Ordonne la restitution à A______ du téléphone figurant sous chiffre 2 de l'inventaire n° 47607320250611 du 11 juin 2025 (art. 267 al. 1 et 3 CPP).

Condamne A______ aux frais de la procédure, qui s'élèvent à CHF 3'384, y compris un émolument de jugement de CHF 300.- (art. 426 al. 1 CPP).

(…)

Fixe l'émolument complémentaire de jugement à CHF 600.-.

Met cet émolument complémentaire à la charge de A______."
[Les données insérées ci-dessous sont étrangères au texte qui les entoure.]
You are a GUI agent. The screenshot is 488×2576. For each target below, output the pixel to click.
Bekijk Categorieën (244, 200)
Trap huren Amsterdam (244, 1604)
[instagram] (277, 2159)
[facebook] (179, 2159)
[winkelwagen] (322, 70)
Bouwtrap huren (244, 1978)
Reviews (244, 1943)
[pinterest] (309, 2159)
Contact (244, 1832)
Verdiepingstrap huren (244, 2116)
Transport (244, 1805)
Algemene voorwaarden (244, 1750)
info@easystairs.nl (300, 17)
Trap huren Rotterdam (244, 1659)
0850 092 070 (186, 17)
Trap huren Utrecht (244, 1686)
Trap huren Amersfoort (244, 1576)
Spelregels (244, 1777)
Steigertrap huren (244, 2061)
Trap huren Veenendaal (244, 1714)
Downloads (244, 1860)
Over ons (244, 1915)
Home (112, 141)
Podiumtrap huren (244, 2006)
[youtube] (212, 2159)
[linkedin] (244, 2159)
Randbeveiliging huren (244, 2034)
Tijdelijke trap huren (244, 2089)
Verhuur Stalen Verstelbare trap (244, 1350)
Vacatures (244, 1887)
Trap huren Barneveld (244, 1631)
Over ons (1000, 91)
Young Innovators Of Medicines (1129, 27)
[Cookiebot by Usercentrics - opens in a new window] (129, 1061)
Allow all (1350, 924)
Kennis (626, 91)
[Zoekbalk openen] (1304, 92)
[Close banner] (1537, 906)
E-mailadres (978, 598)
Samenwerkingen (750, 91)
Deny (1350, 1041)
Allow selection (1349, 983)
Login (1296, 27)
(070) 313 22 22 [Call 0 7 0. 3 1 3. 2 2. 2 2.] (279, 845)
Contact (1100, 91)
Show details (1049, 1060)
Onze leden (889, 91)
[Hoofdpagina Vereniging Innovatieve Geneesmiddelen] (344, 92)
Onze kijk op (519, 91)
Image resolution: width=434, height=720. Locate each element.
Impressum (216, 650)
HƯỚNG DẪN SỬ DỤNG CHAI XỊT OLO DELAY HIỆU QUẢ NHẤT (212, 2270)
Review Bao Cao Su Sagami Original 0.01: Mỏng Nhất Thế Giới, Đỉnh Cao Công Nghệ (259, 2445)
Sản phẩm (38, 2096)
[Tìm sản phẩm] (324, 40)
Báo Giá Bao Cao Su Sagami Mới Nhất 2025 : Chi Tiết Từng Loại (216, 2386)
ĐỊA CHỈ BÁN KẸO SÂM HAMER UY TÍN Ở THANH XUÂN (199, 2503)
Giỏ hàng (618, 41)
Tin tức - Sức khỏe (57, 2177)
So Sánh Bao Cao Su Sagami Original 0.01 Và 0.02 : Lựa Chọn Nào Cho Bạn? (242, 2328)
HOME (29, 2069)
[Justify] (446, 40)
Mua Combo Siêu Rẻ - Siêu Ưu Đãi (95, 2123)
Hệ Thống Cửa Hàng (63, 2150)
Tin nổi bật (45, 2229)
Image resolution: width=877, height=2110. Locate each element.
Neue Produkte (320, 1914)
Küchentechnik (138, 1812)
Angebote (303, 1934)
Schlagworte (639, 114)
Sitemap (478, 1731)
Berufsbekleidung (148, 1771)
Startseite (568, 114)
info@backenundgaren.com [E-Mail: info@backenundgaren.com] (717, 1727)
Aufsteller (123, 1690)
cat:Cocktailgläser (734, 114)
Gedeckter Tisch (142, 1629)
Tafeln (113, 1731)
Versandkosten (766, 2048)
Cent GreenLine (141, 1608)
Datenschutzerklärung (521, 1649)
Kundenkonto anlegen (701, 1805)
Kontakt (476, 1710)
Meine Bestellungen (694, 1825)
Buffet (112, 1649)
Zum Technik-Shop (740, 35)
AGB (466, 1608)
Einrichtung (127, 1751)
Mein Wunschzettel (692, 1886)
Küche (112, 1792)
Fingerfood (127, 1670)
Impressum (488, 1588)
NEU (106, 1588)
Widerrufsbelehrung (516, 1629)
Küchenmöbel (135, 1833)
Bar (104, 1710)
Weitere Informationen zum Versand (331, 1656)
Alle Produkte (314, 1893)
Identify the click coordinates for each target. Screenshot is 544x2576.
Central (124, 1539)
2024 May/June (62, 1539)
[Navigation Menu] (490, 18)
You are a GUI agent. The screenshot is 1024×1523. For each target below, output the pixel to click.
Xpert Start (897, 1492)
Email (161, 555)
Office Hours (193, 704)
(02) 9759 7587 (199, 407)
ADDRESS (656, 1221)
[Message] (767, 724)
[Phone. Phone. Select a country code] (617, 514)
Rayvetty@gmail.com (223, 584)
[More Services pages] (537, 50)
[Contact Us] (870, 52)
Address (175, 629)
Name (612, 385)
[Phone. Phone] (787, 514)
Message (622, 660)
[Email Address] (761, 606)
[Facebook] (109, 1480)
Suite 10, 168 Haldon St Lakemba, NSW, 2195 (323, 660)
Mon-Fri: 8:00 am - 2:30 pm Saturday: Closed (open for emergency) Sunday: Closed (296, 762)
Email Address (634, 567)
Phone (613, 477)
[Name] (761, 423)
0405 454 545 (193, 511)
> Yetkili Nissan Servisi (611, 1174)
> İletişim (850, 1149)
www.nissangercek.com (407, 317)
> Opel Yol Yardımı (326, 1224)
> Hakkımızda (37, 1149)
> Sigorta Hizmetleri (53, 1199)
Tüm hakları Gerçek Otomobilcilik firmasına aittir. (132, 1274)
Notifie le présent arrêt aux parties.

Le communique, pour information, au Tribunal de police, au Secrétariat d'État aux migrations et à l'Office cantonal de la population et des migrations.

 

La greffière :

Linda TAGHARIST

 

La présidente :

Gaëlle VAN HOVE

 

 

 

 

 

 

 

Indication des voies de recours :

 

Conformément aux art. 78 ss de la loi fédérale sur le Tribunal fédéral (LTF), le présent arrêt peut être porté dans les trente jours qui suivent sa notification avec expédition complète
(art. 100 al. 1 LTF), par-devant le Tribunal fédéral (1000 Lausanne 14), par la voie du recours en matière pénale.


 

 

ETAT DE FRAIS

 

 

 

COUR DE JUSTICE

 

 

Selon les art. 4 et 14 du règlement du 22 décembre 2010 fixant le tarif des frais et dépens en matière pénale (E 4 10.03).

 

 

Total des frais de procédure du Tribunal de police :

CHF

3'984.00

Bordereau de frais de la Chambre pénale d'appel et de révision

 

 

Délivrance de copies et photocopies (let. a, b et c)

CHF

00.00

Mandats de comparution, avis d'audience et divers (let. i)

CHF

60.00

Procès-verbal (let. f)

CHF

00.00

Etat de frais

CHF

75.00

Emolument de décision

CHF

1'500.00

Total des frais de la procédure d'appel :

CHF

1'635.00

Total général (première instance + appel) :

CHF

5'619.00

 



[1] Cf. par exemple RTS, Mise au Point du 13.8.2023 et 19h30 du 8.10.2023 ; La Tribune de Genève du 10.10.2024, https://www.tdg.ch/geneve-le-deal-de-crack-exaspere-les-commercants-des-grottes-586400544366

[2] Cf. Stratégie nationale de lutte contre la criminalité organisée en Suisse, adoptée par la CCDJP le 27 novembre 2025 et approuvée par le Conseil fédéral le 19 décembre 2025, p. 5.